MIQUEL GIMÉNEZ,
Cuando servidor iba al colegio existía una jerarquía entre maestro y alumno. La idea básica era que tú ibas a aprender y el maestro a enseñarte y eso requería por tu parte atención, esfuerzo, buena voluntad y disciplina. Las materias impartidas debían merecer todo tu interés, y para comprobar si aprovechabas el tiempo te hacían salir al encerado a ver si sabías o no lo que te preguntaban, se ponían exámenes sorpresa para ver si te pillaban en un renuncio, existían calificaciones, obviamente, y se te evaluaba en función de lo que hubieras aprendido o no. Por supuesto existían castigos que iban desde el quedarte una hora más de clase a privarte del patio o aquellos tan engorrosos como escribir mil veces: «No hablaré en clase» del que servidor, a pesar de ser buen chico, no pudo librarse en una ocasión, pero es que me había salido en un sobre de cromos Famosos de la TV nada menos que el del almirante Nelson de la por entonces célebre serie Viaje al fondo del mar y, claro, ¡a ver quien se calla con ese tesoro en el bolsillo! No pude.

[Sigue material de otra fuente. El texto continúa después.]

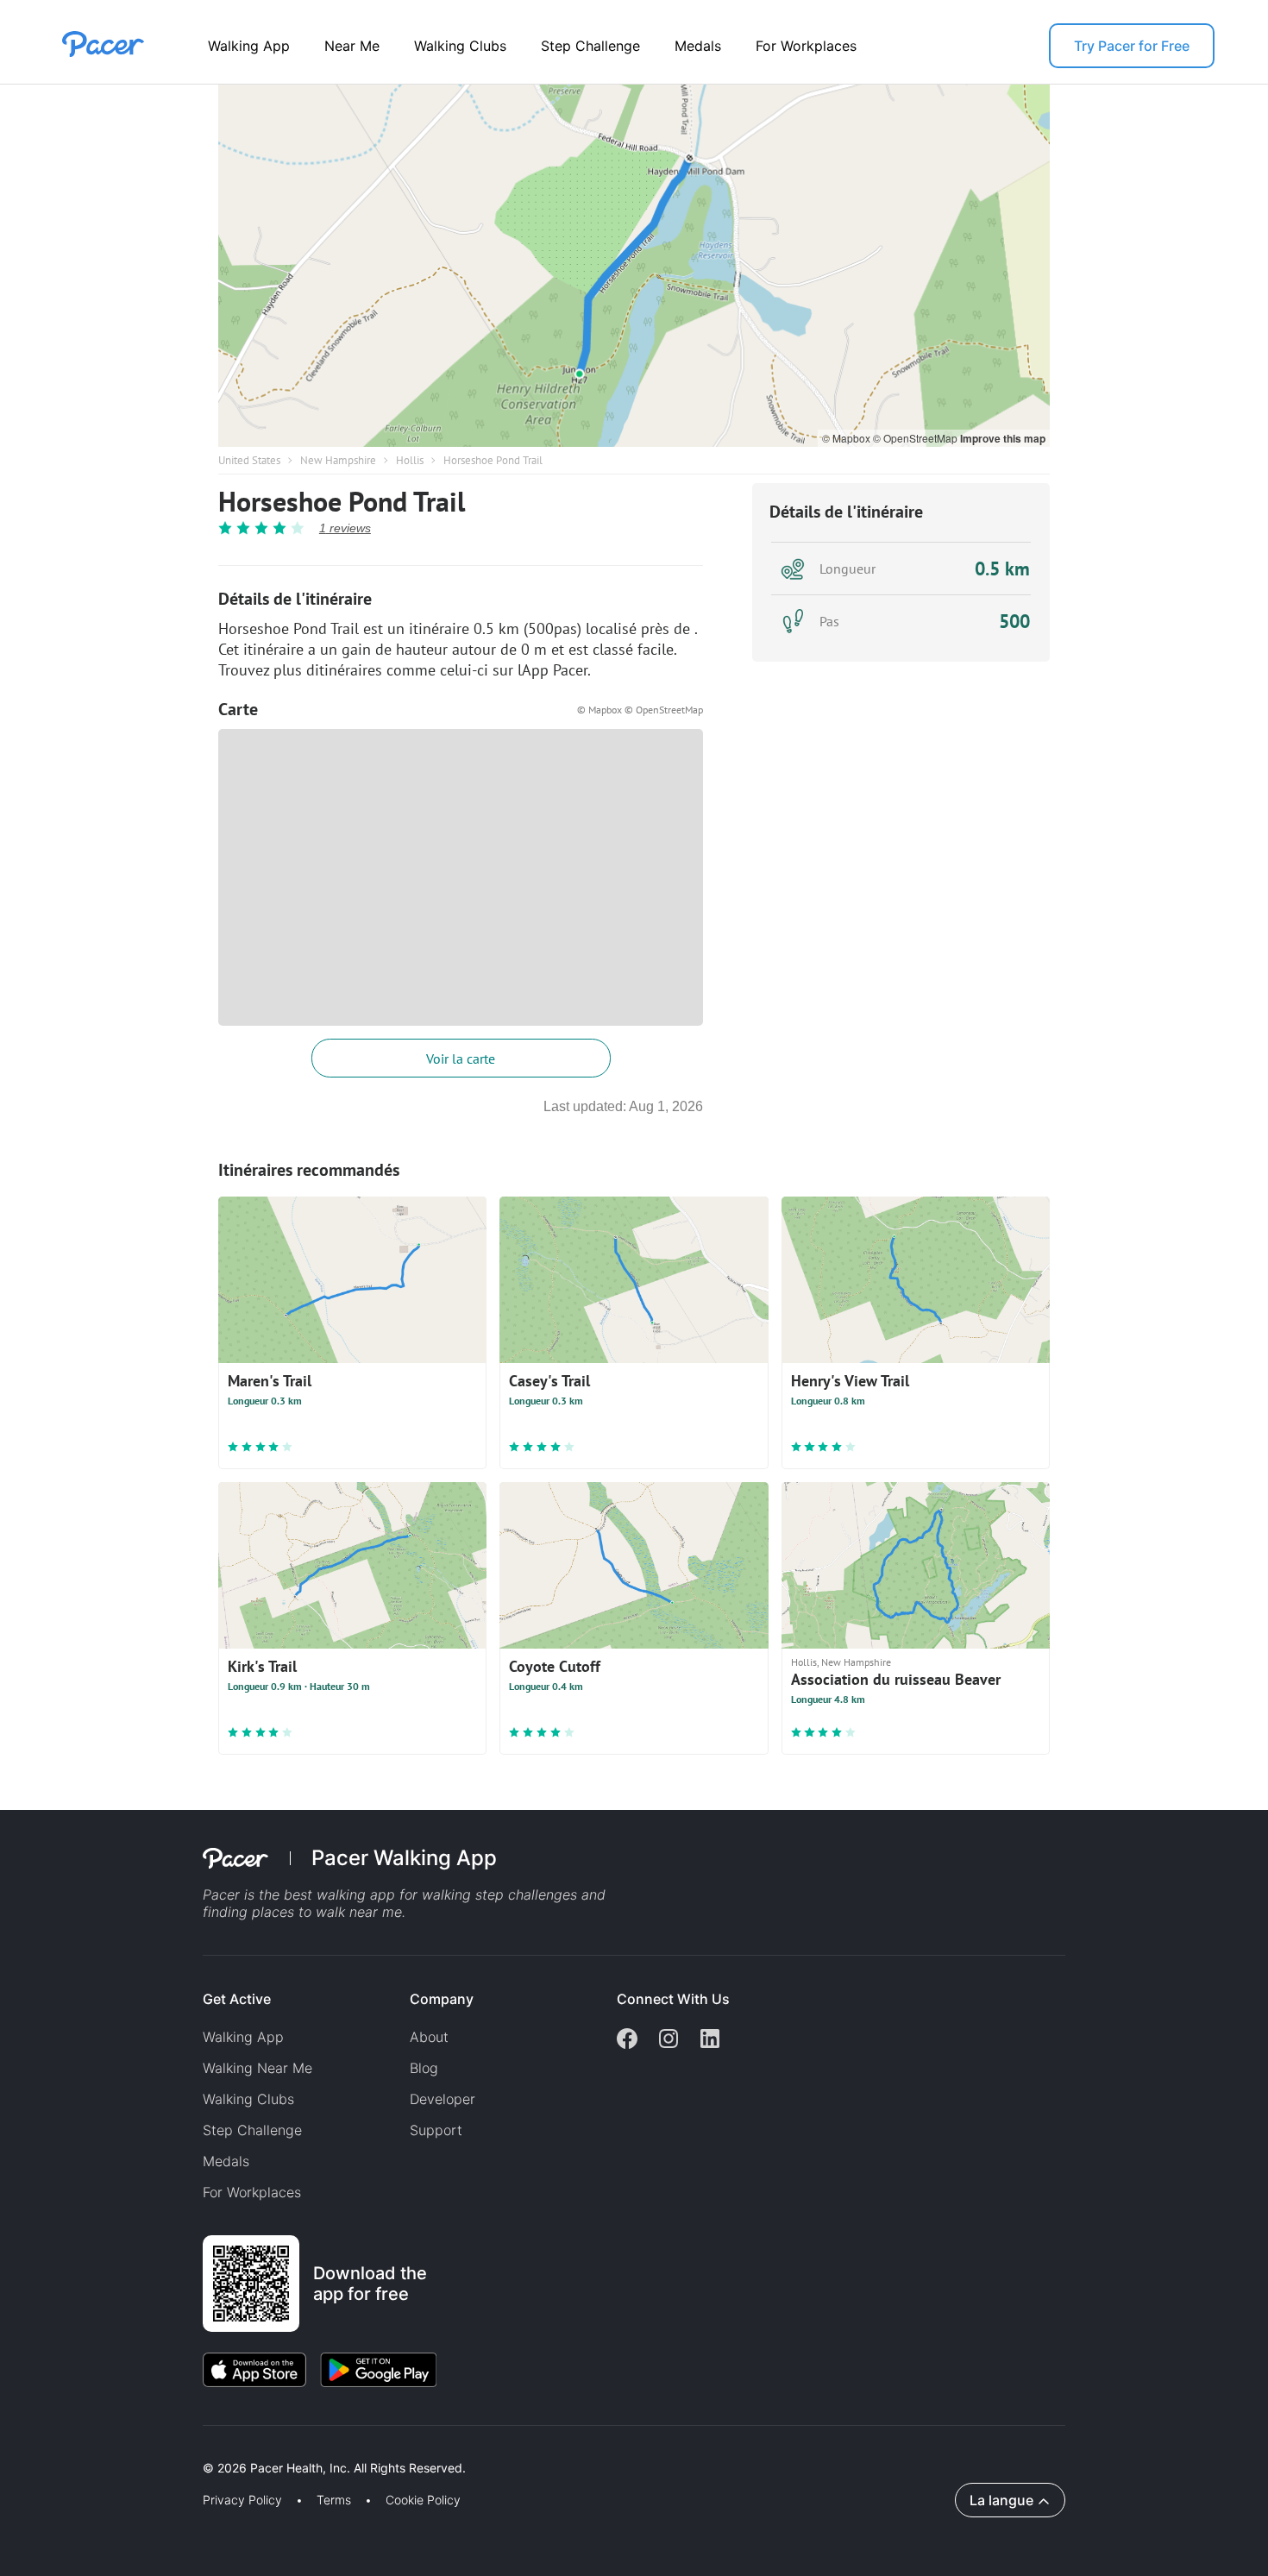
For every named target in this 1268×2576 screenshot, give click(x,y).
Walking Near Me (257, 2068)
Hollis (410, 460)
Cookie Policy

Pero además de conocimientos sobre matemáticas, geografía, historia, francés, latín, griego, química, física, lengua española y otras disciplinas que para sí quisieran hoy muchos universitarios —estoy hablando de cuando iba al Antiguo Colegio Academia Nuestra Señora del Carmen de mi Pueblo Seco natal teniendo yo ocho añitos— se puntuaban tres cosas utilísimas: aseo, puntualidad y urbanidad. Debías ir con la bata impoluta —porque entonces todos llevábamos bata, lo que hacía desaparecer las diferencias sociales en la ropa— y estar puntuales a la hora de abrir las puertas del colegio. Y si uno llegaba tarde, debía llevar un justificante firmado por sus padres. La urbanidad era otro asunto, porque se nos exigía ser bien educados, saludar con respeto a nuestros mayores, no alborotar ni en clase ni a la salida del colegio, hacer caso a las semáforos, no decir palabrotas ni pelearnos entre nosotros. Excuso hablar de robos, acoso, toquetear a chicas y un sinfín de barbaridades que se nos antojaban terribles y lejanas.
Por supuesto, cuando te castigaban a ningún padre se le ocurría ir a reclamarle al profesor, al contrario, lo más probable era que te cayese otra bronca a ti en casa. Las notas se exhibían o se ocultaban porque eran el fielato de lo que tú dabas como individuo. Todo esto, que ahora suena a película de los cincuenta, dio a una generación capaz de formarse, ganarse la vida por sus propios medios, formar familias, sacar España adelante e incluso hacer una Transición. Porque se nos inculcaron valores en casa y en el colegio, entre ellos el respeto a la autoridad, el culto al trabajo y el deseo de mejorar.
Ahora nos encontramos con unos jóvenes que se quejan, que se aburren, que no dan valor a nada y que, por tanto, fracasan. Al no respetar a nada ni a nadie no se saben respetar ni a ellos mismos. Están huecos por dentro, carecen de valores. Por eso la sociedad está también hueca.